Though more than that, she wished she could get a breath of fresh air. “Gods below,” she swore, turning back to the girl. “What is that stench?”

“It’s chum. We save our offal.” The girl flicked a gleaming scale off the closest barrel, and now that Safi examined the planks around her, she found many scales. Leaking from the barrels, clinging to the sides. “It’s for the sea foxes,” the girl added. “We have to feed them when we pass by or they’ll attack.”

“The … sea foxes,” Safi repeated flatly. “As in the mythical serpents that feast on human flesh?”

“Hye.” The girl’s ready smile flashed again.

“But surely you don’t believe in them. They’re just stories to scare children—like mountain bats. Or the Twelve Paladins.”

“Which are also real,” the girl argued. As if to prove her point, she pried a worn pile of gold-backed taro cards from her pocket and flipped over the top card.

It was the Paladin of Foxes, and a furry teal serpent coiled around a sword. Its fox-like face stared at Safi.

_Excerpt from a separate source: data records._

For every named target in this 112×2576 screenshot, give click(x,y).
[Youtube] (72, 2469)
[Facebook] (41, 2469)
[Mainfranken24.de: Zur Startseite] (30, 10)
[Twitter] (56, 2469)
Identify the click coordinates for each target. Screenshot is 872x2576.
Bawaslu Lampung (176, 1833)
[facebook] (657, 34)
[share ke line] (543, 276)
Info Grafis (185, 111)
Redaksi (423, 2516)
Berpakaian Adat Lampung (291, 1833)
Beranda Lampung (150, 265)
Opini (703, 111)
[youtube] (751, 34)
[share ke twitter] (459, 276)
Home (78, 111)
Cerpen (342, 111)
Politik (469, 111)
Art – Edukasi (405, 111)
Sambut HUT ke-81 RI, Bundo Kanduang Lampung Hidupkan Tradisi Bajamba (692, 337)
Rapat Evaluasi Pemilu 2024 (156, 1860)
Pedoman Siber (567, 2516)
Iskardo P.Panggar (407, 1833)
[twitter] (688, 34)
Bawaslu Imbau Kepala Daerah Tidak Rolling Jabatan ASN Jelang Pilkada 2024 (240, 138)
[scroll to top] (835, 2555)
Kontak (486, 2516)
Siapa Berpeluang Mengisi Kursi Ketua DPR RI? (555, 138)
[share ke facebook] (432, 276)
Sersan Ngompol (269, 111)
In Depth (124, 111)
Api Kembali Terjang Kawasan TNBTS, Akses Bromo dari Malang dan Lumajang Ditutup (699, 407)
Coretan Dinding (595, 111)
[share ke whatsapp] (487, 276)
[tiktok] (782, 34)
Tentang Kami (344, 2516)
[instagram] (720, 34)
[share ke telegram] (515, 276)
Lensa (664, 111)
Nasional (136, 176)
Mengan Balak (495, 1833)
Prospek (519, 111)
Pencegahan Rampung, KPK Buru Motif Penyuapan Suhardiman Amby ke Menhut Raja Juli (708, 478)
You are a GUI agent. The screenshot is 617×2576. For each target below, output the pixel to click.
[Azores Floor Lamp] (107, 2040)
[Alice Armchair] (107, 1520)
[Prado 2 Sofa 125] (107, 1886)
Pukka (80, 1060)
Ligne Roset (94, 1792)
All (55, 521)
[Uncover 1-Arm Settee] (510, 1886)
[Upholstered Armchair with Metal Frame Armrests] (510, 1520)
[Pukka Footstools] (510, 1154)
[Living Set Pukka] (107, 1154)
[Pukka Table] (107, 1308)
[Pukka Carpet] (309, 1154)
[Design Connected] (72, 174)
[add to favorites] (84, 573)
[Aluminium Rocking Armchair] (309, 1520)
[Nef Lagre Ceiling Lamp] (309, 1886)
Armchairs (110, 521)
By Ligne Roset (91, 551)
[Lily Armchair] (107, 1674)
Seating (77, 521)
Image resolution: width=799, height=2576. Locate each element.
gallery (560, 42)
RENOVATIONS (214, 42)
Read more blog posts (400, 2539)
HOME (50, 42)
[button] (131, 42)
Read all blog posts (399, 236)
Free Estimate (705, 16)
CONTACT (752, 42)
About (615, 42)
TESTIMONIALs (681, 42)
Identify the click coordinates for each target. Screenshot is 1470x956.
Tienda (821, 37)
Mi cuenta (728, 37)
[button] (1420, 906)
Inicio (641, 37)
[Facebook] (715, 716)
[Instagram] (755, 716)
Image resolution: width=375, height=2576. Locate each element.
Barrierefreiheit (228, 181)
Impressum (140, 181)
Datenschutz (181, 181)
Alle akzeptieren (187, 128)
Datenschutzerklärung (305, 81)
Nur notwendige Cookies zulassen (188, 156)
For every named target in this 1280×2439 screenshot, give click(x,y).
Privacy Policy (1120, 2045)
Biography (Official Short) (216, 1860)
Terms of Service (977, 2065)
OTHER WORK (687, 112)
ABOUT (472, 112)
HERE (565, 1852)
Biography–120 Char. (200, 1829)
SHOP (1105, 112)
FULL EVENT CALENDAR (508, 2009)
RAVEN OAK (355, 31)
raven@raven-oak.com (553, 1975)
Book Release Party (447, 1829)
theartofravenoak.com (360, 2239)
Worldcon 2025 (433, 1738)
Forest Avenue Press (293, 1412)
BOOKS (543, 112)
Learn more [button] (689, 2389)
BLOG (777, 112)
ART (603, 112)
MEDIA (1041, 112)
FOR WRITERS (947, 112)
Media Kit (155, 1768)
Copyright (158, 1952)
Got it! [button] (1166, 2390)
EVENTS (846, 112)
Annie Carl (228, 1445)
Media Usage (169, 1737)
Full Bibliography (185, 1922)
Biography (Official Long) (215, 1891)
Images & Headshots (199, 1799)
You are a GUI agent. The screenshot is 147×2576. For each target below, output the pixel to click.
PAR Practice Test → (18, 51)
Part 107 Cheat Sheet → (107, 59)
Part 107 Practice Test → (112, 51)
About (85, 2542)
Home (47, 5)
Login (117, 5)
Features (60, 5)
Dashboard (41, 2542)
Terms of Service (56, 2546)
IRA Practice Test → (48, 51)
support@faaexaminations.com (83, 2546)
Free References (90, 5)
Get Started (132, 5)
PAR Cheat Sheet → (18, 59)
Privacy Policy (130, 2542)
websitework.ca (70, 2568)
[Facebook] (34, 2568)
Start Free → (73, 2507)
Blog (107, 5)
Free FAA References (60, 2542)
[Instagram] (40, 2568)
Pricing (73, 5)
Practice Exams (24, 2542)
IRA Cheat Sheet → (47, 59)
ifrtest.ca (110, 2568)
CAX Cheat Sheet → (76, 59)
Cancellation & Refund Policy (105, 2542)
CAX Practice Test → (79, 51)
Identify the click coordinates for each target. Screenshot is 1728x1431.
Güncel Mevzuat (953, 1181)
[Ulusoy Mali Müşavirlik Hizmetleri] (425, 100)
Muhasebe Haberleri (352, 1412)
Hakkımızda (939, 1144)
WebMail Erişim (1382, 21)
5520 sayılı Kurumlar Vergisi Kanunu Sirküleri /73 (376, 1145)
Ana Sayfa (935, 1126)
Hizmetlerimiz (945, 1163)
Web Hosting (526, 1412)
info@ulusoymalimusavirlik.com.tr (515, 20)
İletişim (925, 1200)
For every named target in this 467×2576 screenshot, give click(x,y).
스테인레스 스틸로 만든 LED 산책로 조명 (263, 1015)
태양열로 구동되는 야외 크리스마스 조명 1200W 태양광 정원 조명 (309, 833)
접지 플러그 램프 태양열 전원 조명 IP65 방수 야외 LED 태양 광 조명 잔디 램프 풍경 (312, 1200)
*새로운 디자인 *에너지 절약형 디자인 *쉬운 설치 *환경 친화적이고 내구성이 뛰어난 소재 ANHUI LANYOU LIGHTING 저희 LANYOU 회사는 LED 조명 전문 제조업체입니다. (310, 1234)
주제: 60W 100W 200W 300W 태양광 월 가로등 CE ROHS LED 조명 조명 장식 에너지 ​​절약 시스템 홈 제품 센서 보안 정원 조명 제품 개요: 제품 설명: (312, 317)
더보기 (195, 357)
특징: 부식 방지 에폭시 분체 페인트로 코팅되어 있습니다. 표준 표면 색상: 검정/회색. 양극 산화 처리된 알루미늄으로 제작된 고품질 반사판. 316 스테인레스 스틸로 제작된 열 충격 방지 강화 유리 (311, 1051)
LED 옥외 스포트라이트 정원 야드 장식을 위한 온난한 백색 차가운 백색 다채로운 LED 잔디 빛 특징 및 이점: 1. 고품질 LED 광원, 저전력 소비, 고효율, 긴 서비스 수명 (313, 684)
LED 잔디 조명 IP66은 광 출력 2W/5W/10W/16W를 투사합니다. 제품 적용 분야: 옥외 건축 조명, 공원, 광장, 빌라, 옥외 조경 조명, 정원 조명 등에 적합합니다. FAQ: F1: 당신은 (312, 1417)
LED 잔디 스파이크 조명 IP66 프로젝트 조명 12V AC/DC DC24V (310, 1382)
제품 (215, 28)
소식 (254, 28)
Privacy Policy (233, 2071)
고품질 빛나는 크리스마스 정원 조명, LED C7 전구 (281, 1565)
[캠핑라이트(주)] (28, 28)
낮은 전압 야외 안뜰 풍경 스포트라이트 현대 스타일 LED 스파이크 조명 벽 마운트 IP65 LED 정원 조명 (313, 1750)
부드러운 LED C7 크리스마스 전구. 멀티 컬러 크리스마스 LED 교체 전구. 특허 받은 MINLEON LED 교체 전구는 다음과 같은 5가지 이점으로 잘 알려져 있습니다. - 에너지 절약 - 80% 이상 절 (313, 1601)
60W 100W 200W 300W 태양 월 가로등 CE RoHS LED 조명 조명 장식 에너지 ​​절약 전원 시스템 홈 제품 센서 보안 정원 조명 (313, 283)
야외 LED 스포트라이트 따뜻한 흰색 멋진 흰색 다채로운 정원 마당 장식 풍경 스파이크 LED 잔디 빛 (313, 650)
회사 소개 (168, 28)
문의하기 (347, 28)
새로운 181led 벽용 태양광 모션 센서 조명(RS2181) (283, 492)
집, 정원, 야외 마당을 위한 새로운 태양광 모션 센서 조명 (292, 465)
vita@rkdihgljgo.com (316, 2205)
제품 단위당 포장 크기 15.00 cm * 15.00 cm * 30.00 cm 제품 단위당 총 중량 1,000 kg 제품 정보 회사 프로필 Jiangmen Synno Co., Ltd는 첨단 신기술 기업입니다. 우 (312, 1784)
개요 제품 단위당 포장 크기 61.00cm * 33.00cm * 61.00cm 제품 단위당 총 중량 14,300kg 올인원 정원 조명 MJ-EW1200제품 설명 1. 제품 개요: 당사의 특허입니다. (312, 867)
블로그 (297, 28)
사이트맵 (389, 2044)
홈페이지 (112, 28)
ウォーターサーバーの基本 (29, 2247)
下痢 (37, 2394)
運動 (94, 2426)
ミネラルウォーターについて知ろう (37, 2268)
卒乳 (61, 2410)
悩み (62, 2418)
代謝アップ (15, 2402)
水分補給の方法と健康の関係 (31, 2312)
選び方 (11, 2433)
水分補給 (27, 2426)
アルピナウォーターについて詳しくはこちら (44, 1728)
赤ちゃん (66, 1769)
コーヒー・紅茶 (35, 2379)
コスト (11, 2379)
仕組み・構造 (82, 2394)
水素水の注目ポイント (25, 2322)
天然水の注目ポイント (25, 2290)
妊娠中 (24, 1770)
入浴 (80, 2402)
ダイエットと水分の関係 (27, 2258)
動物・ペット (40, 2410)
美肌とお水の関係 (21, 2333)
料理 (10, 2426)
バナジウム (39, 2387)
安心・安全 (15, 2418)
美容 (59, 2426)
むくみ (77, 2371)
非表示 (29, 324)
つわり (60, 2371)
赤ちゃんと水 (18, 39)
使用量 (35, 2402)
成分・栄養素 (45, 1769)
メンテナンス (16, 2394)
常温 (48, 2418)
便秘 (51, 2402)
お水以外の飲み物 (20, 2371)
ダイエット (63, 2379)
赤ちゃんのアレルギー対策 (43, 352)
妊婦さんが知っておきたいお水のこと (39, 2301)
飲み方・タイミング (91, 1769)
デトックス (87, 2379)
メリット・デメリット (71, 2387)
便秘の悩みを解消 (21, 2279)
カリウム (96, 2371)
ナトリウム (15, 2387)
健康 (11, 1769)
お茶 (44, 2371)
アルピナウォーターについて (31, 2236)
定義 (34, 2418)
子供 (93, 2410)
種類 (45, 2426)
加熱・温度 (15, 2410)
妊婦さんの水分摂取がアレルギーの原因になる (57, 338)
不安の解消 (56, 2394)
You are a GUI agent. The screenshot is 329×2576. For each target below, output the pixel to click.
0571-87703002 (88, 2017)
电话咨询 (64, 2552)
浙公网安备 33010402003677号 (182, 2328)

“Nice trick,” Safi murmured, fingers itching for the deck. She’d seen many taro cards in her life, but she’d never seen ones with sea foxes instead of normal red foxes. It made her wonder what was painted on the other five suits.

“Not a trick,” the girl countered. “I’m just showing you what a sea fox looks like. They’re these huge serpents in water, see? But every few decades, they shed their skins and come to shore as beautiful women who seduce men—”

“And drag them to their graves,” Safi finished. “The mountain bat legend is the same. But what I want to know is if you’ve actually seen a sea fox.”

“No. Although,” the girl rushed to add, “some of the older crew claim they fought foxes during the War.”

“I see,” Safi drawled—and she did see. Merik and his captains must keep the chum onboard to appease the more superstitious in their ranks—just like Uncle Eron sent sheep to the Hasstrel caves each year for the “mountain bats.”

Throughout her childhood, Safi had scoured the alpine forests around the Hasstrel estate for any sign of a bat-like dragon. She’d combed the nearby caves, where the bats supposedly lived, and she’d spent hours beside the dead Earth Origin Well, waiting for a beautiful woman to suddenly appear.

But after ten years with nary a glimpse, Safi had finally accepted that mountain bats—if they’d ever existed—were as dead as the Well they lived beside.

Sea foxes, Safi decided, were no different.

“My name’s Ryber, by the way.” The girl bobbed her head. “Ryber Fortsa.”

“Safiya fon Hasstrel.”

Ryber bit her lip as if trying to stifle a grin. But then she gave up. “You’re a domna, right?” She flipped up another taro card.

The Witch. It showed a woman, face hidden, staring at an Origin Well—the Earth Origin Well, actually. Except that unlike the Well Safi had grown up exploring, the illustrated version was still alive. The six beech trees around it were burgeoning, the flagstone walkway intact, and the waters swirling.